Human Trafficking Awareness Month Articles and Resources

Human Trafficking Awareness Month

January being Human Trafficking Awareness Month, I thought I would advocate for the victims, who should be regarded with respect and compassion. Also, we should acknowledge that Human Trafficking is a complex phenomenon that involves a wide variety of people from many walks of life, participating in a wide variety of activities. Basically Human Trafficking occurs when any person is induced “to perform commercial sex or labor through force, fraud, or coercion.” People should realize that many participants in activities of a sexual nature (whether in a legal or illegal setting) are not doing so of their own free will or choice.
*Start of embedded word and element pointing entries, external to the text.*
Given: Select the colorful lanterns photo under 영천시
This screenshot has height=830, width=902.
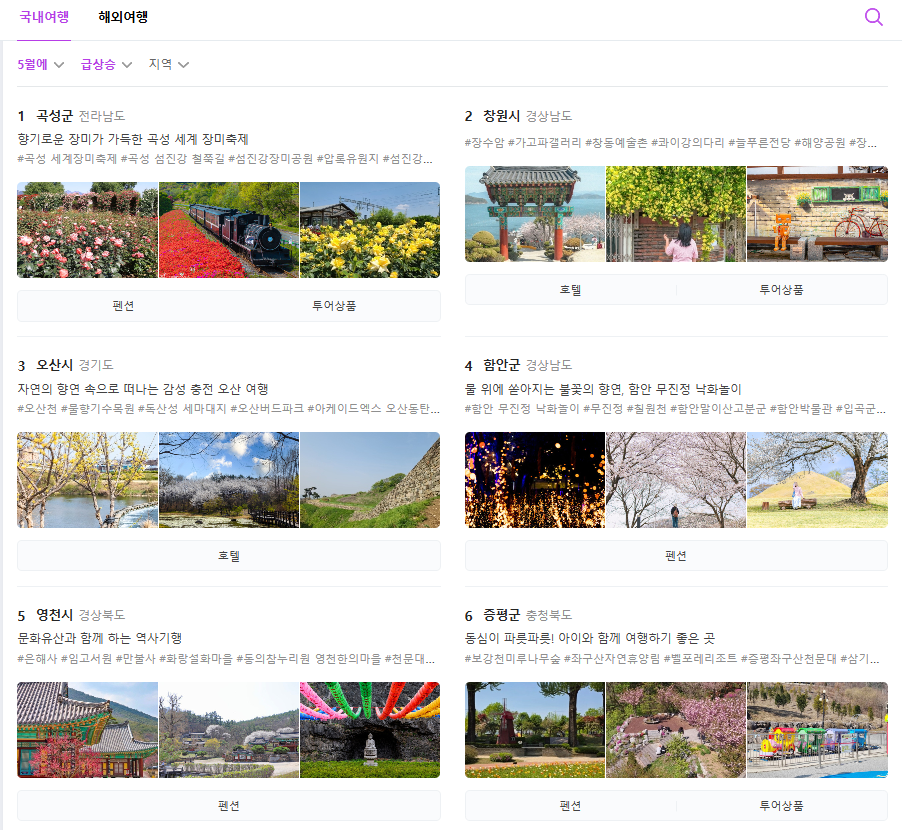Looking at the screenshot, I should pyautogui.click(x=369, y=729).
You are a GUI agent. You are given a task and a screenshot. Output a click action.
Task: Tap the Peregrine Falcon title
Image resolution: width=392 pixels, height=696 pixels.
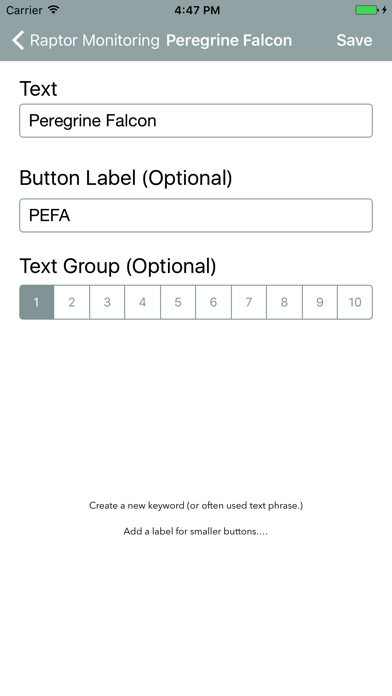click(x=229, y=40)
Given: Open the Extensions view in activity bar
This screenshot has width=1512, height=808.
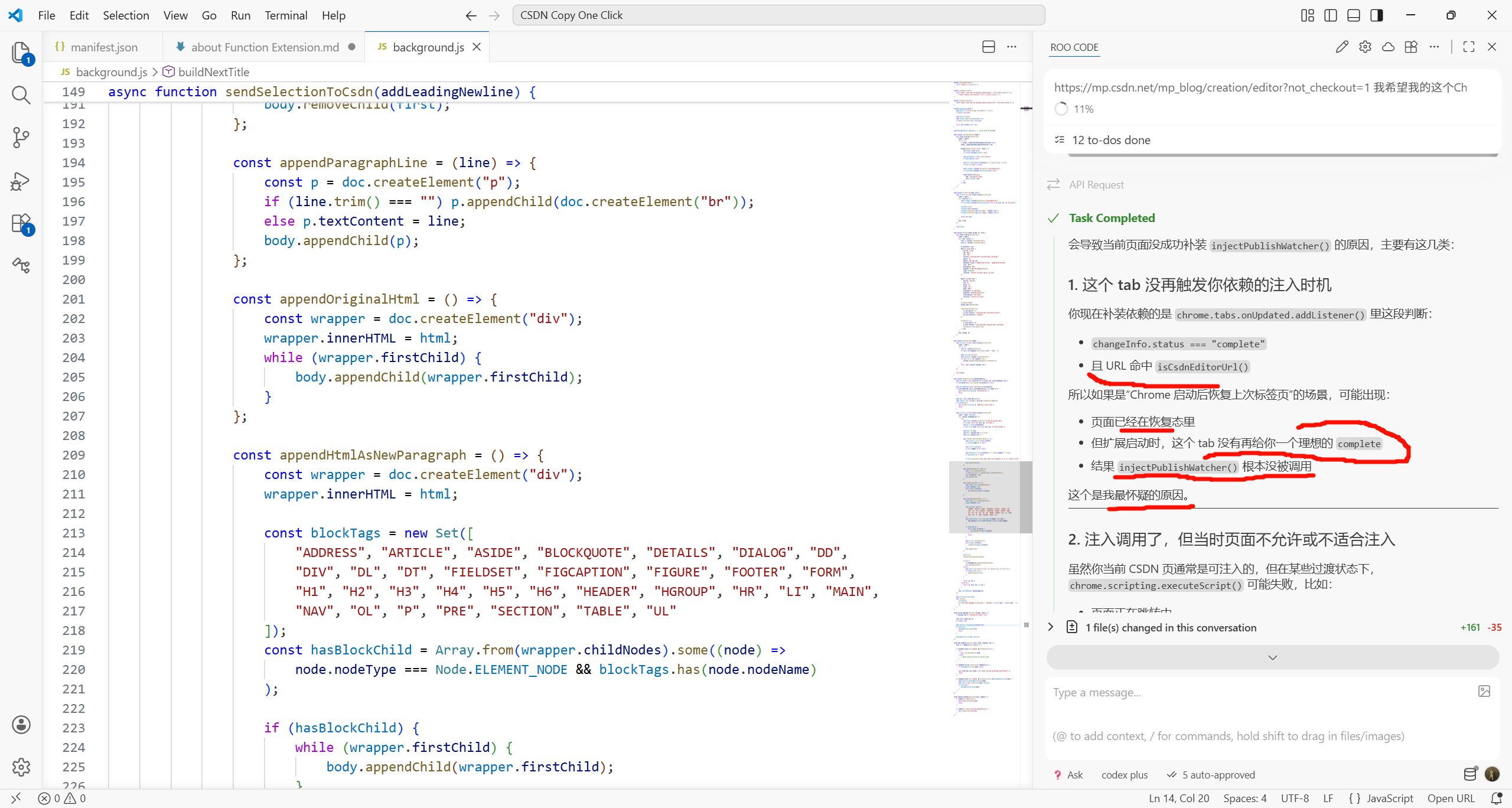Looking at the screenshot, I should point(21,224).
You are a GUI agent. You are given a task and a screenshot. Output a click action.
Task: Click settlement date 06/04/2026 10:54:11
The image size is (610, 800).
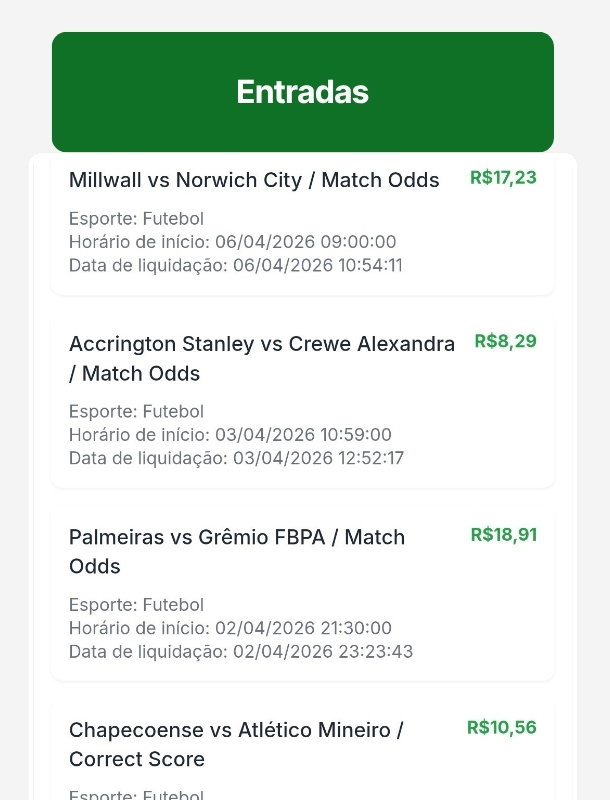(236, 265)
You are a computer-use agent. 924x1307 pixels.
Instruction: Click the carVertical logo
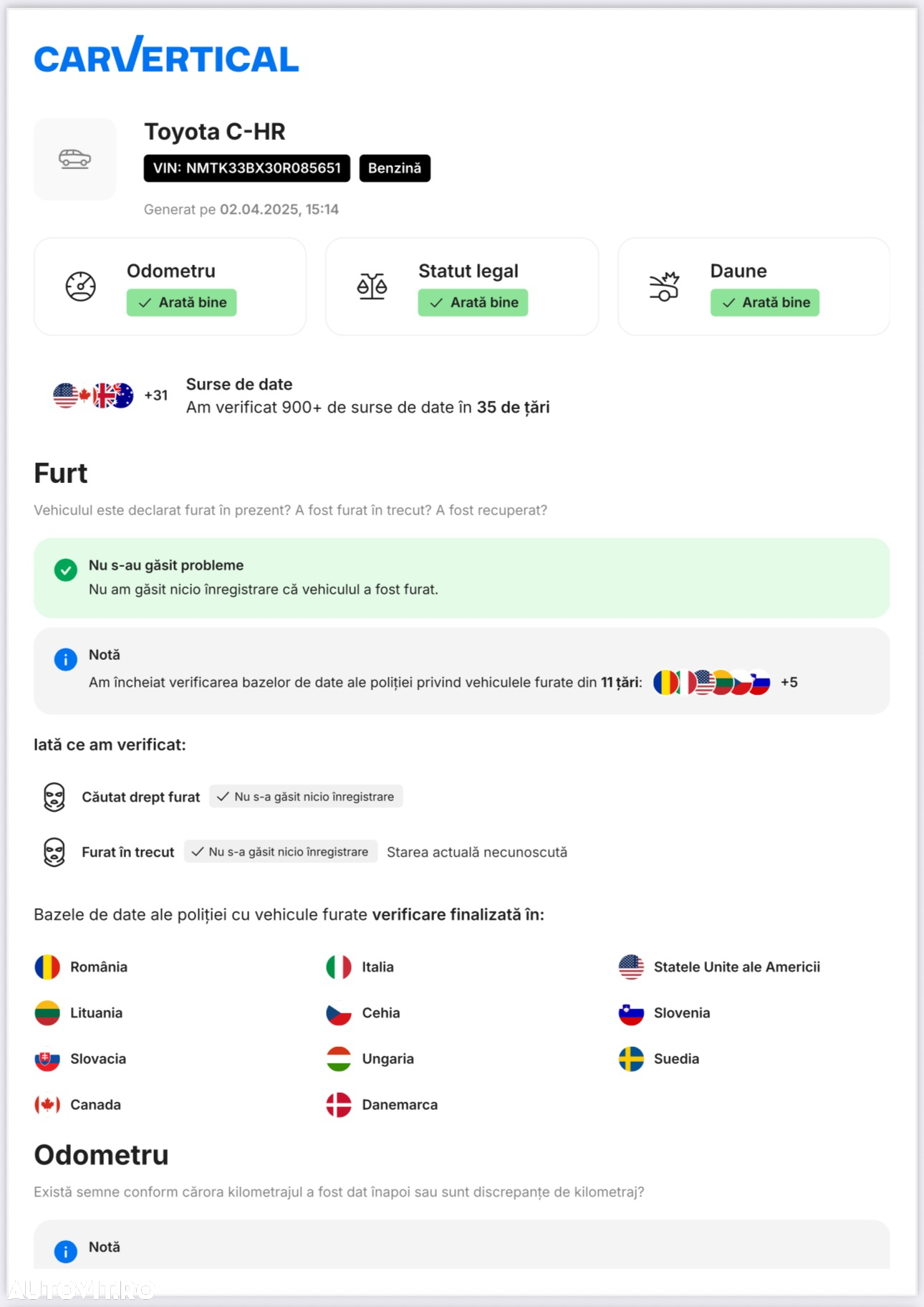166,55
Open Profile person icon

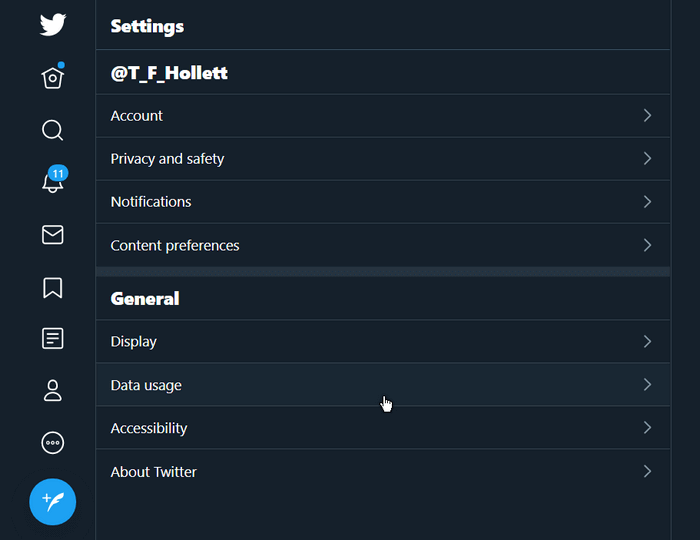[53, 390]
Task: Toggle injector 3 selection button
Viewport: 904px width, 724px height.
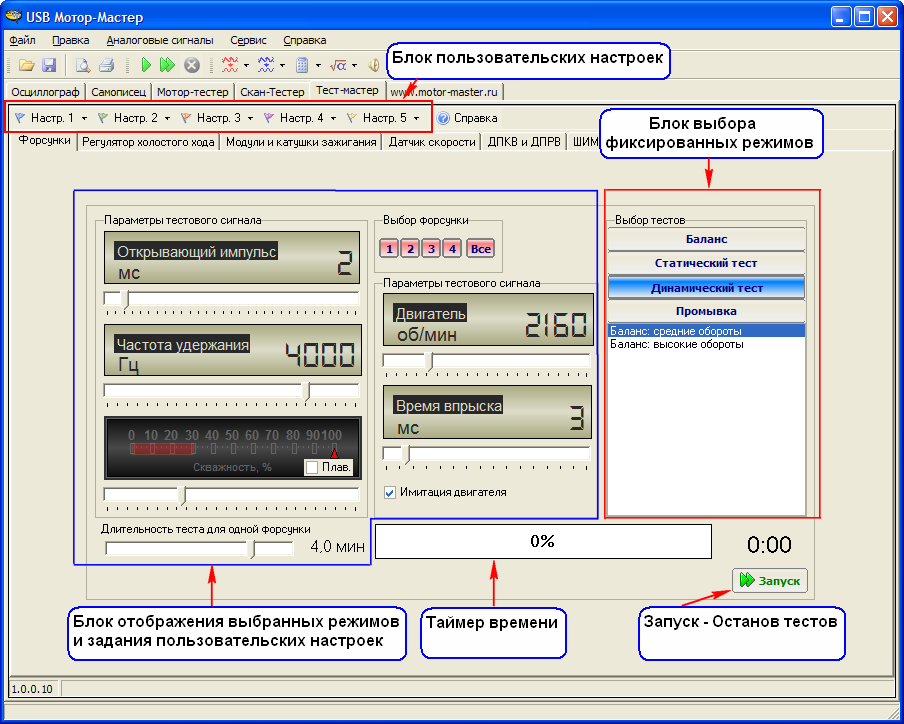Action: pyautogui.click(x=430, y=248)
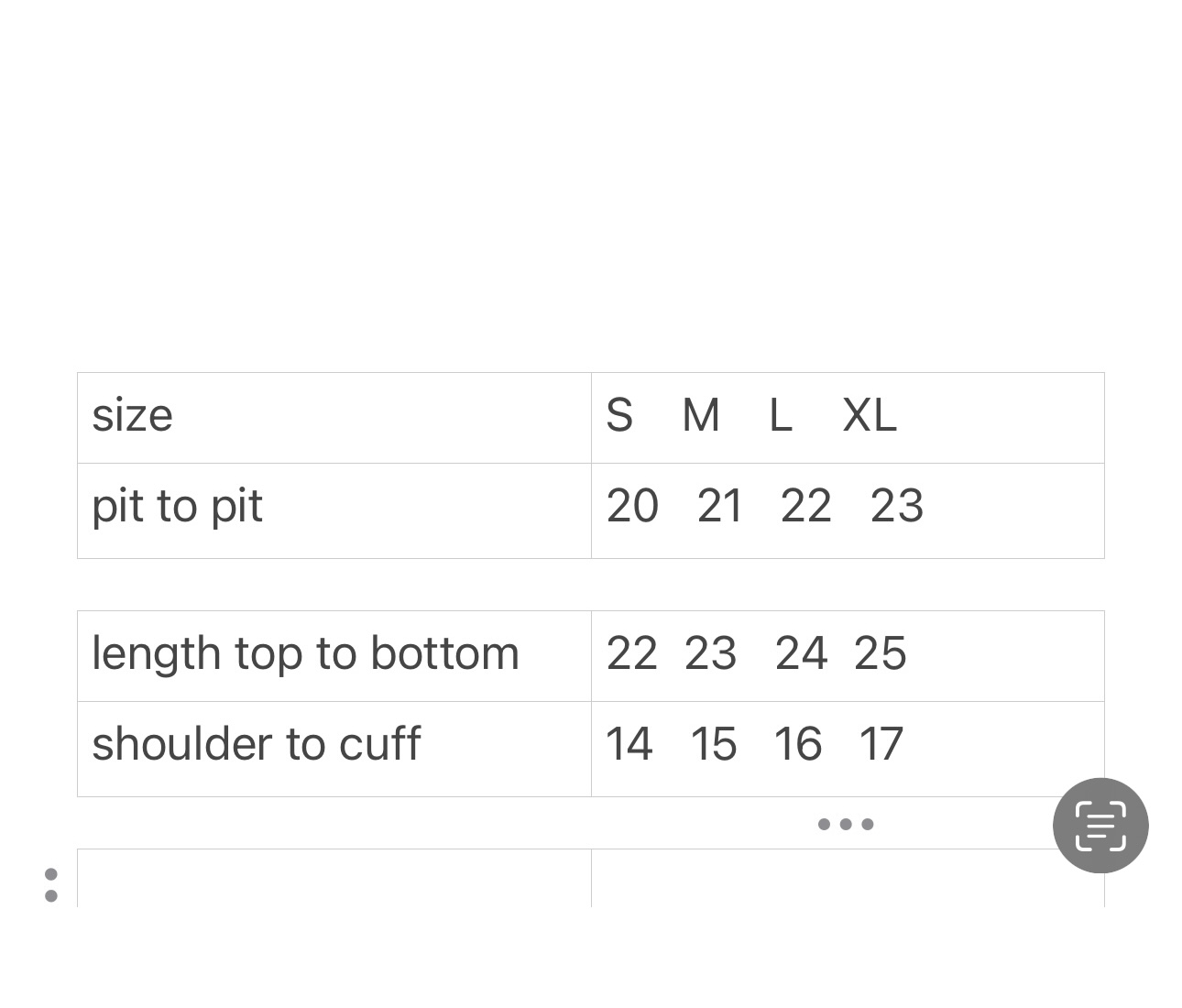Viewport: 1182px width, 1008px height.
Task: Click the "XL" size header text
Action: coord(870,416)

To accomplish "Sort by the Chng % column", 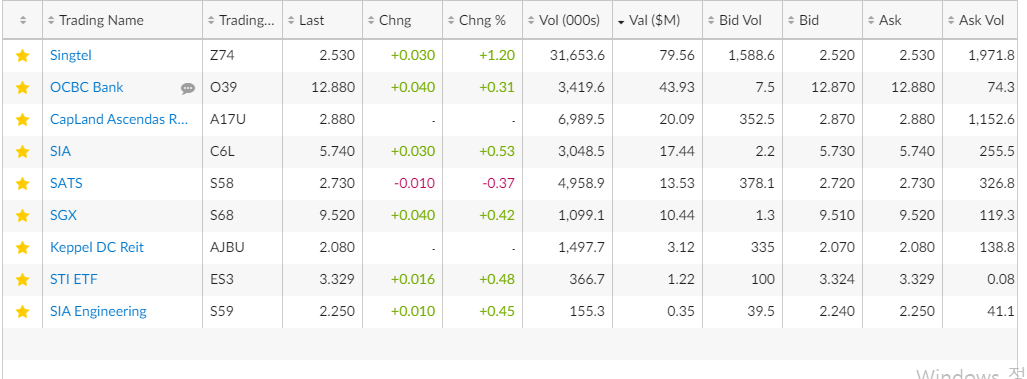I will 483,20.
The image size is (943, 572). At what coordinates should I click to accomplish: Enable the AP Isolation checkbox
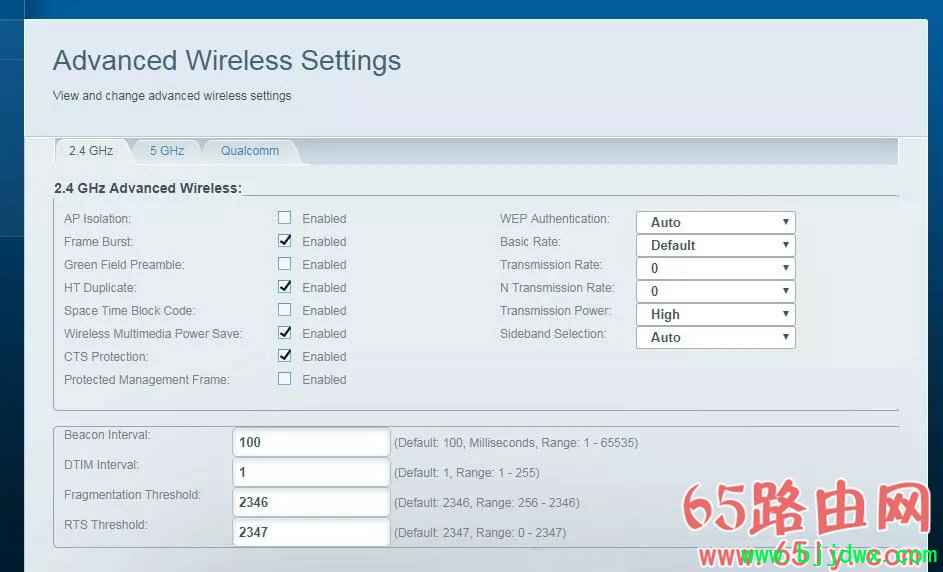(285, 218)
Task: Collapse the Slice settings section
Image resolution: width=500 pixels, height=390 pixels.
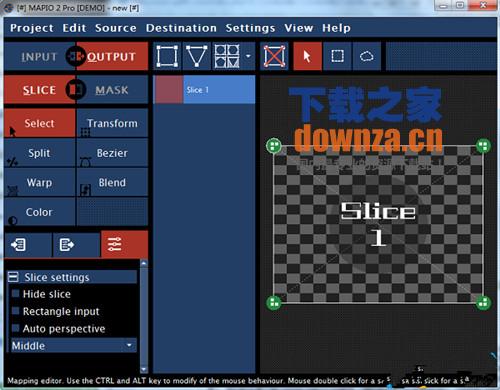Action: 13,277
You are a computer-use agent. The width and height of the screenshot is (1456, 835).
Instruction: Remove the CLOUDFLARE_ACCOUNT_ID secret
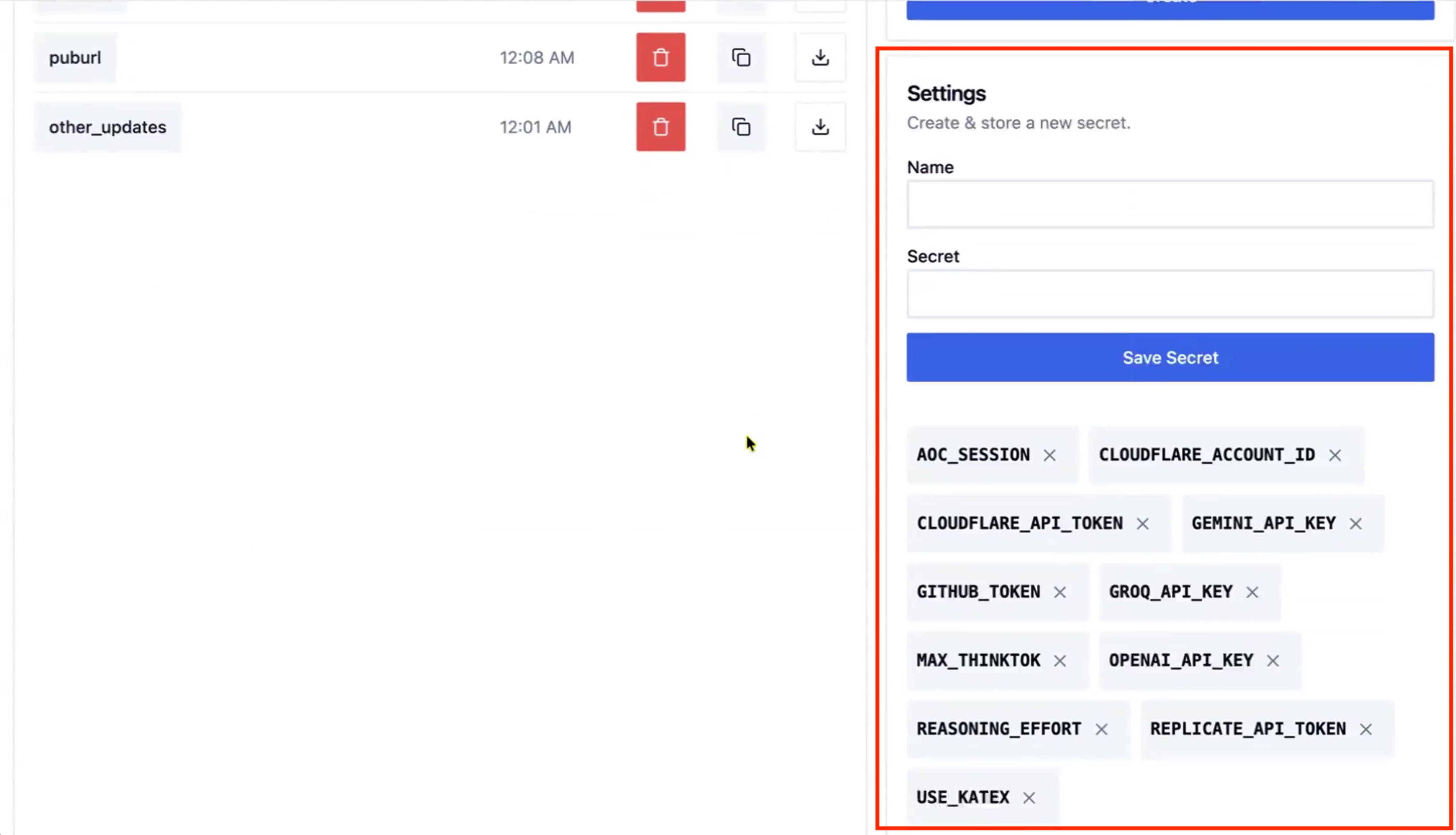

Likewise, their traffickers may not conform to the “traditional pimp” stereotype figure. Sometimes even relatives may be the perpetrators. Also, these things can happen in America, to US citizens, not some distant land to foreigners.

In addition to activities of a sexual nature, human trafficking can occur in various manifestations in the labor world, to both blue and white-collar workers as well as domestics-from accountants, analysts, telemarketers, hospitality industry personnel, construction workers and people in various levels of manufacturers’ supply chains and more. Sometimes our government may inadvertently become involved. [Many sources describe how Human Trafficking was involved in the construction of the US Embassy in Iraq. This article offers more information.

People and companies can become more aware as consumers. Many organizations address Human Trafficking in supply chains.

As a primer, a point of departure to take action and/or to refer to other people explore: “Myths, Facts, and Statistics.”

Let’s work together to solve this problem.